UrbanMilwaukee | Sobic, Peterson: MPS Could Cut Budget By Selling Buildings

WILL Associate Counsel Libby Sobic and WILL Writer and Reseach Associate Cori Peterson write in UrbanMilwaukee on how selling vacant buildings could alleviate the school system’s financial challenges.

The deadline is fast approaching for Milwaukee Public Schools (MPS) to present a finalized budget and tensions are high as the district faces an estimated $38.7 million deficit next year. If nothing changes, the deficit will grow to $177 million by 2022.

It is a shame that MPS is in this position, because the district will have to make cuts and teachers and administrators will lose jobs. But there are common sense ways to cut spending including some ideas that the district paid MGT consulting group $956,501 to recommend.
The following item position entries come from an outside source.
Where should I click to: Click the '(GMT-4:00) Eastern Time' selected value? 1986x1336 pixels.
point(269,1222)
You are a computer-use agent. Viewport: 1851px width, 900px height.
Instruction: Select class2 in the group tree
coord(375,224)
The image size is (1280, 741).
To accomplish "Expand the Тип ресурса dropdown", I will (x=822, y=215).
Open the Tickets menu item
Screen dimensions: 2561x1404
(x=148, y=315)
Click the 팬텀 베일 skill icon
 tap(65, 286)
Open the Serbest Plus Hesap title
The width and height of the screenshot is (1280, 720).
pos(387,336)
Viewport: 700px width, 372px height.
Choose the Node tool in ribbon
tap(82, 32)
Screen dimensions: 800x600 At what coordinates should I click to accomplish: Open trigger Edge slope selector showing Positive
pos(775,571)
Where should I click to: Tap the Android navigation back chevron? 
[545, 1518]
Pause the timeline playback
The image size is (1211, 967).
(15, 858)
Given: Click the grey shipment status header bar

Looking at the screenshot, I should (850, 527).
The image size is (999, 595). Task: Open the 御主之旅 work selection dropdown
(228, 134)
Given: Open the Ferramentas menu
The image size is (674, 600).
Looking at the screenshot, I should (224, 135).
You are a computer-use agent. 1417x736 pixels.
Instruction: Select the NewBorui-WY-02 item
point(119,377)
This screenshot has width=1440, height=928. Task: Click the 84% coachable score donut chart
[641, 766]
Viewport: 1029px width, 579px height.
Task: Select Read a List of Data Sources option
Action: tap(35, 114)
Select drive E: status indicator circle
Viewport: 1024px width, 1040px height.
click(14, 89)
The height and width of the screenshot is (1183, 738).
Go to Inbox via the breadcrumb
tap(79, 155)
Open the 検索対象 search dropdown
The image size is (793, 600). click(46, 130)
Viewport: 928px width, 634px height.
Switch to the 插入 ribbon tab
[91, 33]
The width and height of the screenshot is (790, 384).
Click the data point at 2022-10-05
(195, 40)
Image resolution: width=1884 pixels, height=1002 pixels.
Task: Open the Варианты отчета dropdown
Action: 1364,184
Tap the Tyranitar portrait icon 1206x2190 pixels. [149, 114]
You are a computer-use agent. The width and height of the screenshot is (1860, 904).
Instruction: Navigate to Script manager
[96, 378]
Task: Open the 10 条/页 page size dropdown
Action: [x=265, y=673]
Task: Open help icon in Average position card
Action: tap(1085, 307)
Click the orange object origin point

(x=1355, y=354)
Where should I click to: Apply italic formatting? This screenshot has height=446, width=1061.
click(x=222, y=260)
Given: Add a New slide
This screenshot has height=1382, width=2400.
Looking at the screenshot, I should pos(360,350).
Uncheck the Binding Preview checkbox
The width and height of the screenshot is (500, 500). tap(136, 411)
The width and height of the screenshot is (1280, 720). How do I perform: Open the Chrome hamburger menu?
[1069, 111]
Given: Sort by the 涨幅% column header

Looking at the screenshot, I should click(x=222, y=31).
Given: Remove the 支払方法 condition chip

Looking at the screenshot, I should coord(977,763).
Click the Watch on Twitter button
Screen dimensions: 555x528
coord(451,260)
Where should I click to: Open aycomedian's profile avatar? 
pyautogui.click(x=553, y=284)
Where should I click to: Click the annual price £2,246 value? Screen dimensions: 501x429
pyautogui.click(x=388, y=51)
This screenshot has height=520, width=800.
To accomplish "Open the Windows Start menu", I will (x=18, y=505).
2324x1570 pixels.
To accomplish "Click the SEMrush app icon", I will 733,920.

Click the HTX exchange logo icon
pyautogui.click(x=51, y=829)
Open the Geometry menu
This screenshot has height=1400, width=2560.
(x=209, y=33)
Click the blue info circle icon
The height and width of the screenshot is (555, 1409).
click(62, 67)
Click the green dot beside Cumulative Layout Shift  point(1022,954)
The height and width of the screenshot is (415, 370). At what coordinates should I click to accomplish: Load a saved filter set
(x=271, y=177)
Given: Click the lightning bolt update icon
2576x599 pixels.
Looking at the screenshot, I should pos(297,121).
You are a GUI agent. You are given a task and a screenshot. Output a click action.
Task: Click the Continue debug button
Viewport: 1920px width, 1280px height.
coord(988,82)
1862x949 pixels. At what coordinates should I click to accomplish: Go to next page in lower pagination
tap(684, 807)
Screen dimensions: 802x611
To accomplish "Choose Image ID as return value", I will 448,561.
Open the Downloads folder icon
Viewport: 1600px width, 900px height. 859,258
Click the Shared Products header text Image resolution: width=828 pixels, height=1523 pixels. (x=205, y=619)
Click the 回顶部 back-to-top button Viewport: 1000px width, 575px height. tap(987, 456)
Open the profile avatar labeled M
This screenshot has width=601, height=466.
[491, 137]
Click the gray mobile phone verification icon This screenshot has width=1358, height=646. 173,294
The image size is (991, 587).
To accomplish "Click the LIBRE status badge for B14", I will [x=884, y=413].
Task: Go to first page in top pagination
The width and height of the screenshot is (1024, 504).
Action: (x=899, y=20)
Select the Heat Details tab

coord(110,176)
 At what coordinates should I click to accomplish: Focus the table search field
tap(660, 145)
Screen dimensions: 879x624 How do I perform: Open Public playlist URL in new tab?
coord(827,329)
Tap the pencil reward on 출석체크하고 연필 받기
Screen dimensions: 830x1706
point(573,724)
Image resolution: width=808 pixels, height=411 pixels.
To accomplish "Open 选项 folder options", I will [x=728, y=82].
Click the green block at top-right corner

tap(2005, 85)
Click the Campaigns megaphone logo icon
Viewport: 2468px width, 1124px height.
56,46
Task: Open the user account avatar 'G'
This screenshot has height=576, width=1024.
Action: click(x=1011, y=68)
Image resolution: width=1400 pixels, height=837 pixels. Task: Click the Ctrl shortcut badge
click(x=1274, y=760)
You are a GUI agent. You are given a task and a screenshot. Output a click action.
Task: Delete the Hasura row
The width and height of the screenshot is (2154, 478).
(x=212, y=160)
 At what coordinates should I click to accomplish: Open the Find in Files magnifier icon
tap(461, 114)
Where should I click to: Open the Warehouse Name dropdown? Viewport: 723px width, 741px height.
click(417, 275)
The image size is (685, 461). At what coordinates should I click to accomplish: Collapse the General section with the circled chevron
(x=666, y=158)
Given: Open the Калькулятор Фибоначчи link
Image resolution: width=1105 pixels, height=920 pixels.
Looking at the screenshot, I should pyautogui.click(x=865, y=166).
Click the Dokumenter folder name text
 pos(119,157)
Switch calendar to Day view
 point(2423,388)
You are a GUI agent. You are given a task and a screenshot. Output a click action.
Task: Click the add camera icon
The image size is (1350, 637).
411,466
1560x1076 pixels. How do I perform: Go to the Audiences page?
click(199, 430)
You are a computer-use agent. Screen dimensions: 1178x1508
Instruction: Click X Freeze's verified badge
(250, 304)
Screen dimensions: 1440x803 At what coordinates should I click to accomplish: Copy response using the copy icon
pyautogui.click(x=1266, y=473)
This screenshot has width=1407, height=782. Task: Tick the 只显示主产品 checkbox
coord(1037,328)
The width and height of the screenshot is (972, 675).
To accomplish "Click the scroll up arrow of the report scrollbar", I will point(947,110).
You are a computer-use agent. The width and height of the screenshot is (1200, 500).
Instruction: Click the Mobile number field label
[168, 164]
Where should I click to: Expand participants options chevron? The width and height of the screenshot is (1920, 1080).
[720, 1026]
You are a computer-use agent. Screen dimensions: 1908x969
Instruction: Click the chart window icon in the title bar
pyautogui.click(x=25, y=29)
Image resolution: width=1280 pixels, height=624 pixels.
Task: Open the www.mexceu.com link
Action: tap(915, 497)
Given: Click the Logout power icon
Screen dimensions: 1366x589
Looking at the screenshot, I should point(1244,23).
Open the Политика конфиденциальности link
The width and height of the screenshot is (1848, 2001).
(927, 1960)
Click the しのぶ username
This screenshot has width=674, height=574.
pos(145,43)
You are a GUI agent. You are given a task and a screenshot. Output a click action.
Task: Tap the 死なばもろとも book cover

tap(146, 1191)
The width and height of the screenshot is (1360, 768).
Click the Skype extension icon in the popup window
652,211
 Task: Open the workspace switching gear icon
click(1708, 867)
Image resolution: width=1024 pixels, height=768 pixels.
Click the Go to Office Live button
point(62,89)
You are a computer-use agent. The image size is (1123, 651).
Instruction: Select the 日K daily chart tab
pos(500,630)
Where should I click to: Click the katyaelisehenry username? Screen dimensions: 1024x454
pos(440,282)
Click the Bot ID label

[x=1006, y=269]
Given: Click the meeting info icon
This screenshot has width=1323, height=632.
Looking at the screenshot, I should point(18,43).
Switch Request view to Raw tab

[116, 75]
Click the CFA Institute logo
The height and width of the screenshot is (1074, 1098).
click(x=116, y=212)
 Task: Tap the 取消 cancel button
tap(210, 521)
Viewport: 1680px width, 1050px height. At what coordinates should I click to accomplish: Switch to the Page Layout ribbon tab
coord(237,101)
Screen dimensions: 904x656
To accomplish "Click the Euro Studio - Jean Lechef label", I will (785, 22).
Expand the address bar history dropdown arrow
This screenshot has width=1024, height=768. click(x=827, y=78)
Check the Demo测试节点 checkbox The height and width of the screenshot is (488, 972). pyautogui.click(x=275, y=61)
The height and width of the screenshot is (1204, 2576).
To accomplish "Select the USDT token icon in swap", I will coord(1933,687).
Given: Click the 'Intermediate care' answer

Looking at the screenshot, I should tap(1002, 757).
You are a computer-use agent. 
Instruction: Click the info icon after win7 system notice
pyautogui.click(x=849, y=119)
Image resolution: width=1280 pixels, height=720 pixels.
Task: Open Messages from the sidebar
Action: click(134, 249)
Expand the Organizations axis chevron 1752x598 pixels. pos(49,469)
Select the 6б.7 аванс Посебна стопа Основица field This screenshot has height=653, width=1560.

In the report released this spring, the consultant group recommended that the district sell or repurpose 20 existing MPS buildings and renovate existing schools.

This is not the first time MPS is hearing this. Over the last decade, there have been a number of choice and charter schools interested in purchasing the buildings, as the Wisconsin Institute for Law and Liberty (WILL) chronicled in 20142015 and 2017. WILL urged MPS to sell the buildings to interested private and charter schools. Nevertheless, MPS and the city of Milwaukee have worked together to prevent the sale of vacant school buildings to interested charter and private school operators for years.

In 2015 the state legislature got involved and passed a “Surplus Property Law” to force the city to sell unused or underutilized school buildings to private and charter schools. However, the city of Milwaukee refuses to comply with the law.  For example, MPS is allowed to decide which buildings are “vacant” even though that is clearly defined in the law. And the list of available vacant schools for sale is quite clearly incomplete. This makes the process difficult for interested buyers.